Kraken Robotics Reports Q1 2026 Financial Results with 35% Year-Over-Year Revenue Growth and Reiterates 2026 Guidance

ST. JOHN'S, Newfoundland and Labrador, May 28, 2026 (GLOBE NEWSWIRE) -- Kraken Robotics Inc. ("Kraken" or the "Company") (TSXV:PNG, OTCQB:KRKNF), has filed its financial results for the first quarter ended March 31, 2026 ("Q1 2026"). Please refer to the unaudited consolidated financial statements and management's discussion and analysis ("MD&A") for the three months ended March 31, 2026, filed on SEDAR+ at www.sedarplus.ca, for more information. Unless otherwise specified, all dollar amounts in this release are denominated in Canadian dollars.

As previously released on March 3, 2026 (the "March 3 News Release"), the Company entered into a definitive agreement to acquire Covelya Group Limited ("Covelya Group"), a leading international provider of mission-critical underwater technology solutions, for total consideration of $615 million, subject to adjustment (the "Covelya Acquisition"). For further details on the Covelya Acquisition, please see the March 3 News Release.

KEY HIGHLIGHTS

Q1 2026 revenue of $21.7 million, up 35% from Q1 2025, and Adjusted EBITDA1 of $3.0 million.

Product revenue grew 50% from subsea battery and Synthetic Aperture Sonar ("SAS") demand.
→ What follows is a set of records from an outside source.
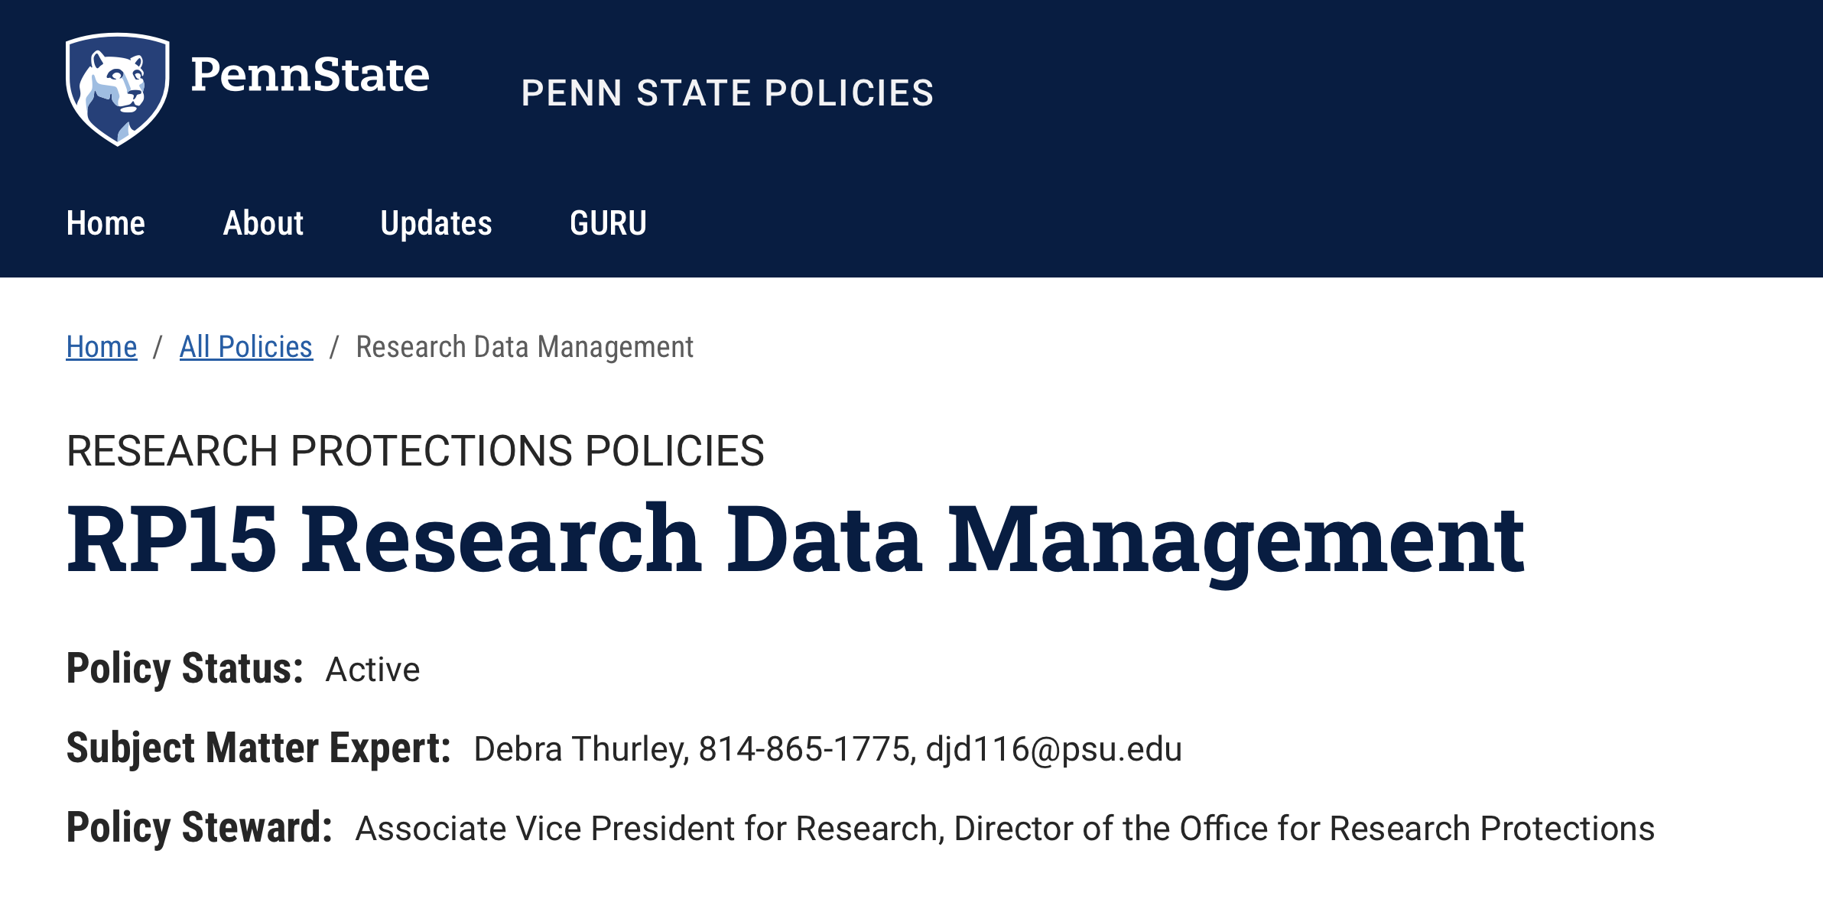
Task: Open the GURU navigation link
Action: point(608,223)
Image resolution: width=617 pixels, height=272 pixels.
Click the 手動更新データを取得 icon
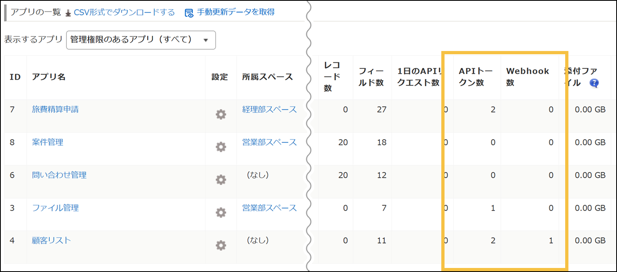point(188,13)
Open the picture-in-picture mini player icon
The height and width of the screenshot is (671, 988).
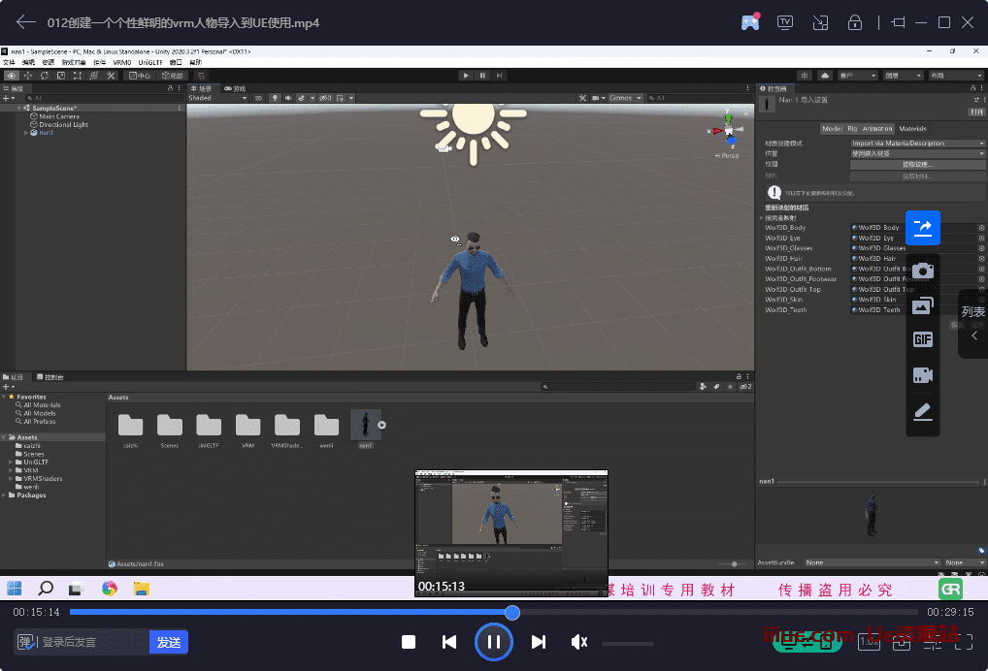click(820, 22)
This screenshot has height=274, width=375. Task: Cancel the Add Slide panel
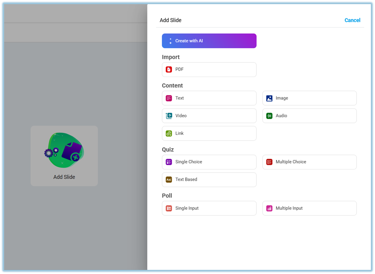pyautogui.click(x=352, y=20)
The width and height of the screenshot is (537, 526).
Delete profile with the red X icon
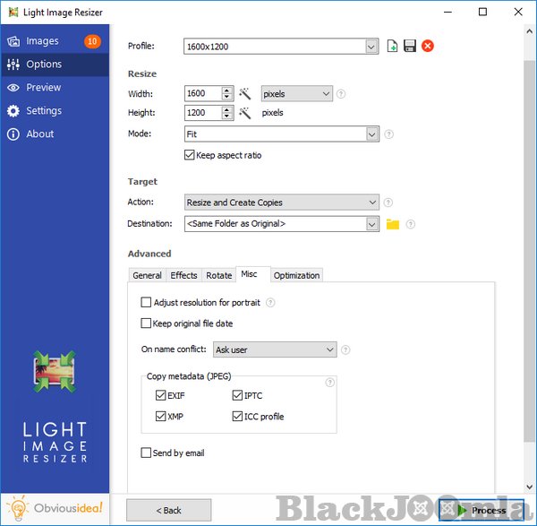[x=428, y=46]
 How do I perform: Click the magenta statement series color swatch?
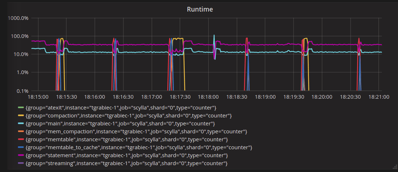21,155
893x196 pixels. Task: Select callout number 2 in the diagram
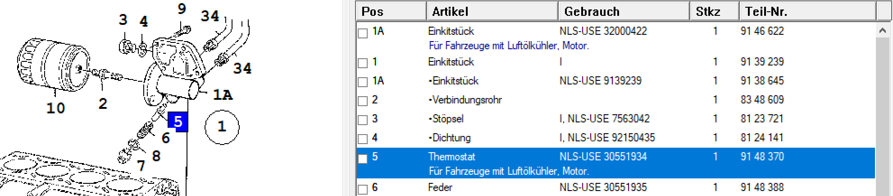(103, 103)
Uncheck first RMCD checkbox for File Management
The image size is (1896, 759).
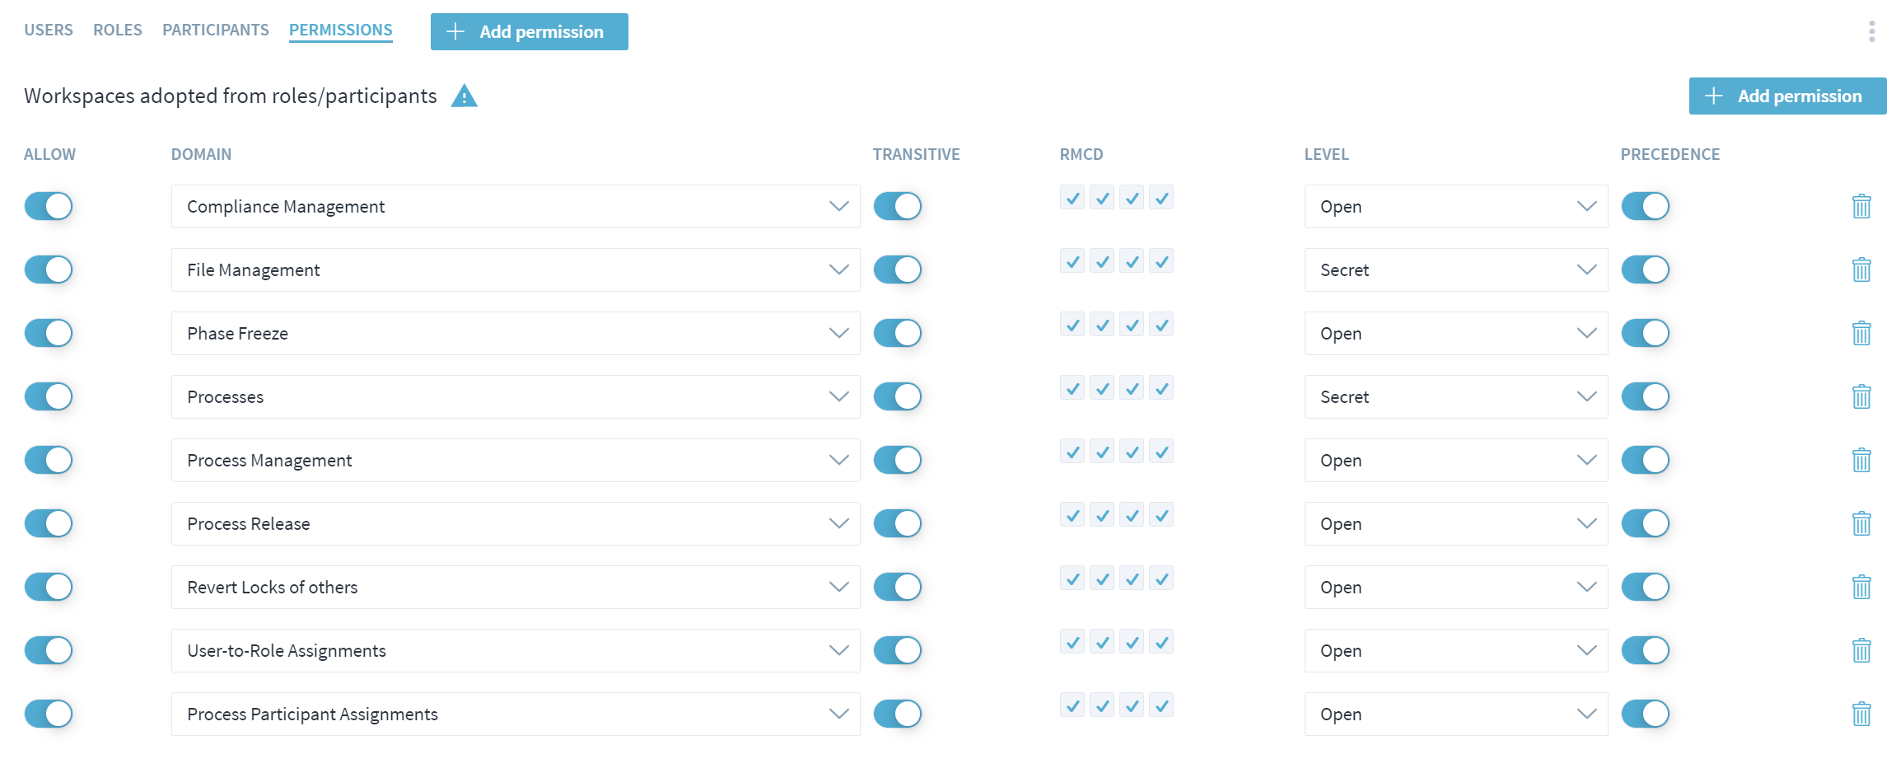click(x=1072, y=261)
Demand for Kraken's products increased further bringing product orders in 2026 to $97 million.

Year-to-date order intake for Covelya's products also strengthened and now total $165 million.

Signed an agreement with SEFINE SISAM to integrate KATFISH into their mission planning software providing a fully integrated autonomous solution for seabed warfare and mine countermeasures.

The Covelya Acquisition remains on track to close near the end of the second quarter 2026.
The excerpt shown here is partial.